Thoughts on Death Row

I was watching the movie Capote last night and it got me thinking about death row and the psychological health of the inmates. Capote follows Truman Capote’s process in writing the non-fiction book In Cold Blood. Capote interviews one of the murderers who killed four members of the Clutter family. After spending innumerable hours interviewing the murderer, Perry Smith, Capote becomes attached because of his remorse and emotional sincerity. Smith’s appeal process lasts several years and at the end of the movie he is finally executed. The book and the movie are, to be concise, sad. Death row is absolutely terrifying. When it is put in context of a sympathetic character who you can relate to, even with his violent crimes, the death penalty feels wrong. I think the actual time spent on death row is just as frightening as the actual death itself. Imagine being told you are going to die in a week. Imagine preparing to be put to death. Then, imagine being saved (for the time being) from a delay of execution and starting the wait again.

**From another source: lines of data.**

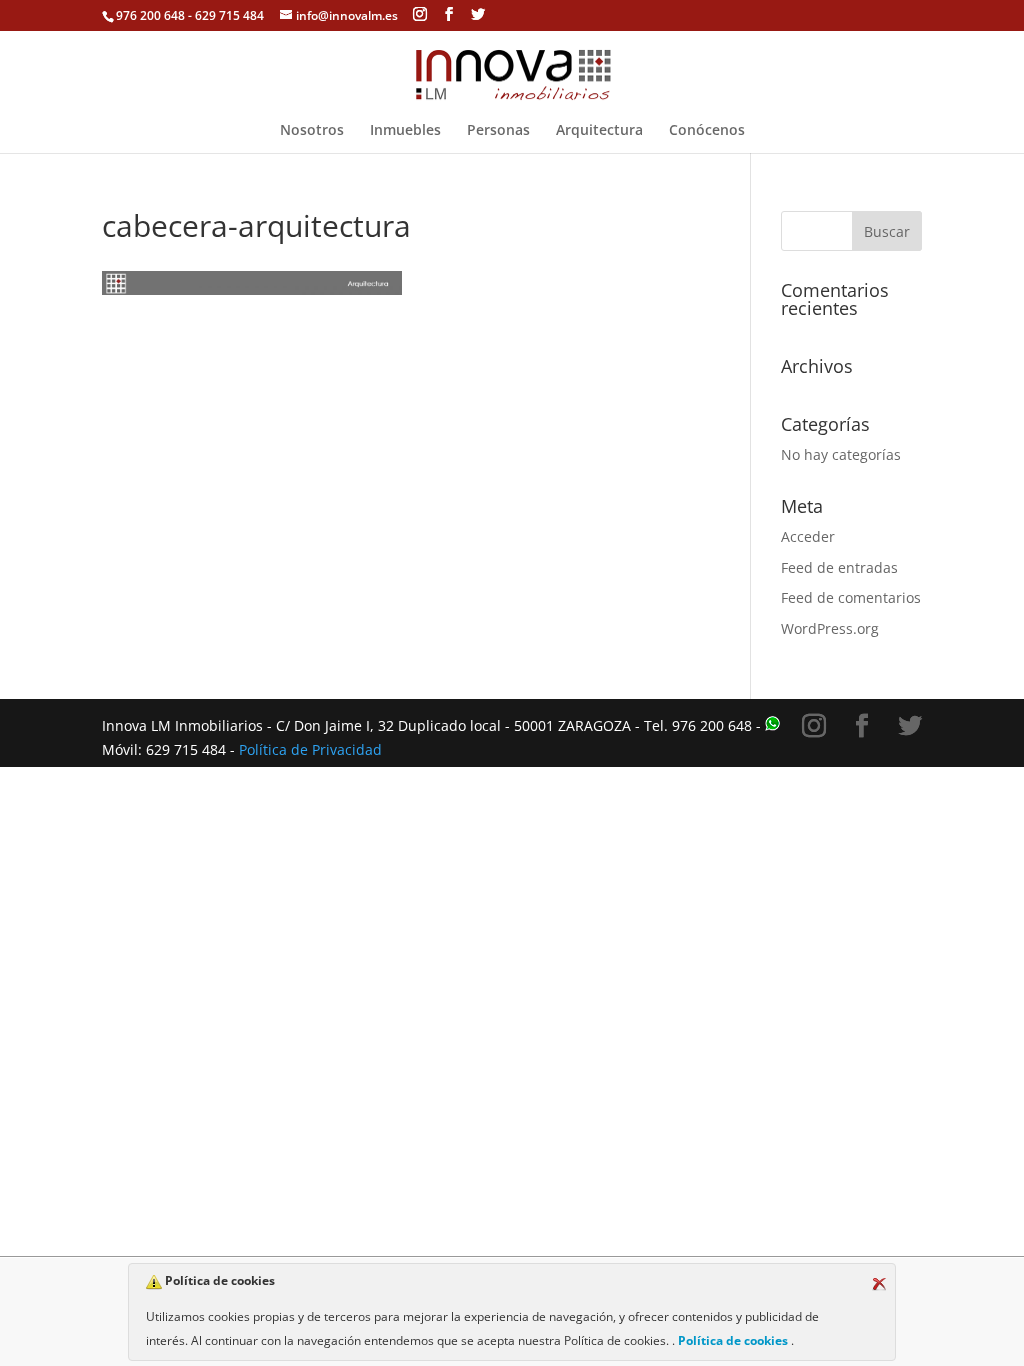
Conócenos (707, 131)
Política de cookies (733, 1340)
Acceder (808, 536)
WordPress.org (830, 628)
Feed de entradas (839, 567)
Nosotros (312, 131)
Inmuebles (405, 131)
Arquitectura (599, 131)
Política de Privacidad (310, 749)
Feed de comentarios (851, 597)
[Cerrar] (879, 1284)
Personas (498, 131)
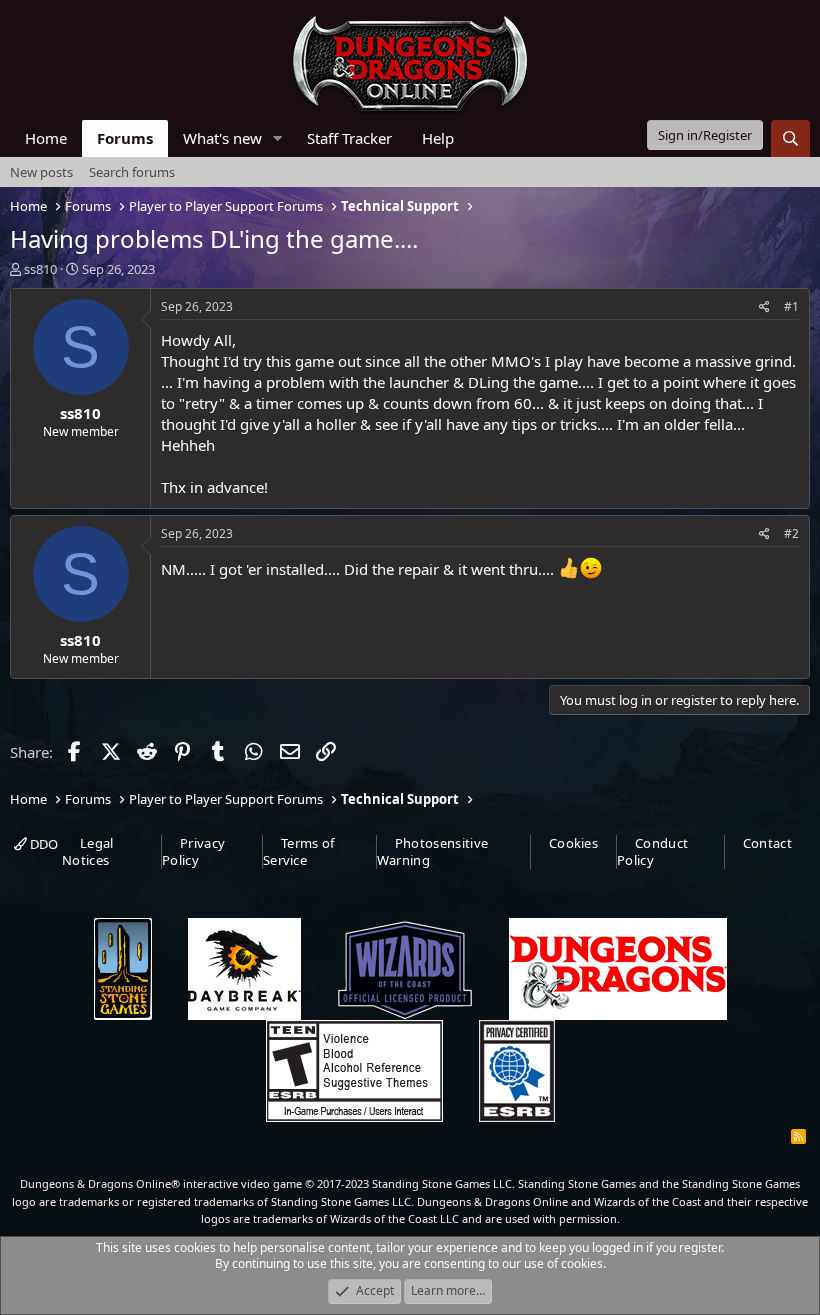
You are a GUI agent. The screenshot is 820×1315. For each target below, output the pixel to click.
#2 (791, 533)
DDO (42, 844)
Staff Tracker (349, 138)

On top of waiting for imminent death, inmates live in horrible conditions. Cells are small, some are tiny- about the size of a parking spot. Some have multiple inmates inside, others are solitary. Inmates don’t leave their cell, and frequently their only human contact is their legal representatives. They cannot participate in prison employment and educational programs and their visitation and exercise is restricted. These conditions would be incredibly difficult to endure for just a day or a week, but inmates on death row frequently have to live in these conditions for years. Other countries have passed laws limiting the amount of time a person can be on death row, though the United States Supreme Court has not yet done so. Inmates on death row in the U.S. typically spend at least a decade waiting for their execution. Some have been on death row for more than twenty years.The average time between sentencing and execution was 74 months in 1984, and in 2012 had increased to 190 months. The death row phenomenon describes the effects that time on death row has on a person, including the physical effects and the mental. Death Row Syndrome describes the psychological illness that occurs because of the death row phenomenon.

Inmates react to these conditions in different ways. Some become delusional, some sleep almost the entire day, others attempt suicide and others choose legal suicide, in other words they give up on appealing their conviction. In 1989, a German named Jens Söering murdered his girlfriend’s parents in Virginia. He fled to the United Kingdom where he was then caught. Söering’s lawyers argued to the European Court of Human Rights that the conditions on Virginia’s death row were so severe and the delays were so long that it would be “inhuman or degrading treatment.” He was extradited after the prosecutor promised not to seek the death penalty.

Sometimes I forget the death penalty exits, or I try to push the fact to the back of my mind because it is so disturbing to me. Once an anti-death penalty organization gave me a flier that stated the names and exact execution times of those on death row and it was SO disturbing. Is being executed considered a bad death? I would think so.